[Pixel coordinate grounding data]
[Start of Attachment]

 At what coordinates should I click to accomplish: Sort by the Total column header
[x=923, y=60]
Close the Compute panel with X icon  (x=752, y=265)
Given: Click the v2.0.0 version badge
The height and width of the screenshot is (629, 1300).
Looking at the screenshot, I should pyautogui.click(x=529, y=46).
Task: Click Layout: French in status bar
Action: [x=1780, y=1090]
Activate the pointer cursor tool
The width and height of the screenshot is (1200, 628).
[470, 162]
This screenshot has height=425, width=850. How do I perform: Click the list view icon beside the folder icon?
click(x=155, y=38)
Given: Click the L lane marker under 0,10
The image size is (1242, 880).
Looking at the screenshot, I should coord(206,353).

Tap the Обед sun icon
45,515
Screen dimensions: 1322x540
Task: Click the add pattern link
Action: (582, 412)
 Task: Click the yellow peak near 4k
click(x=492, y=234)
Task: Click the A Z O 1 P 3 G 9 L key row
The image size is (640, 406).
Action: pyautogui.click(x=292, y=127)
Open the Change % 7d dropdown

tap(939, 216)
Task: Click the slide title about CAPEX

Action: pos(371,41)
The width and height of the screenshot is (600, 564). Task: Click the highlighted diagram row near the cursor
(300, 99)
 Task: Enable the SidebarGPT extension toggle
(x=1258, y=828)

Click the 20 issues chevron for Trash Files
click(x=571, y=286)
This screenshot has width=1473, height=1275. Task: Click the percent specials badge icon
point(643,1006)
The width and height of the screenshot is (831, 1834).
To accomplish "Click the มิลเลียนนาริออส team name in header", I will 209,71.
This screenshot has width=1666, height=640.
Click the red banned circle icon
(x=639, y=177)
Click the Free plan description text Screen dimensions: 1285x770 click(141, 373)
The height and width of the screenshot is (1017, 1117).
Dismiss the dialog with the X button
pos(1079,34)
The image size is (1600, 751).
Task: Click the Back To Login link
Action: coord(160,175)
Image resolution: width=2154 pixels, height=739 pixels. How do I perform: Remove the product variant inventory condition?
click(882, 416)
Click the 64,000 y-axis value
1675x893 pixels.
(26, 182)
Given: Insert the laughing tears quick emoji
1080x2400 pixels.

[End of Attachment]

Search the entries for the word "Given" and pick out every line that holds it.

Given: Click the v2.0.0 version badge
Given: Click the L lane marker under 0,10
Given: Insert the laughing tears quick emoji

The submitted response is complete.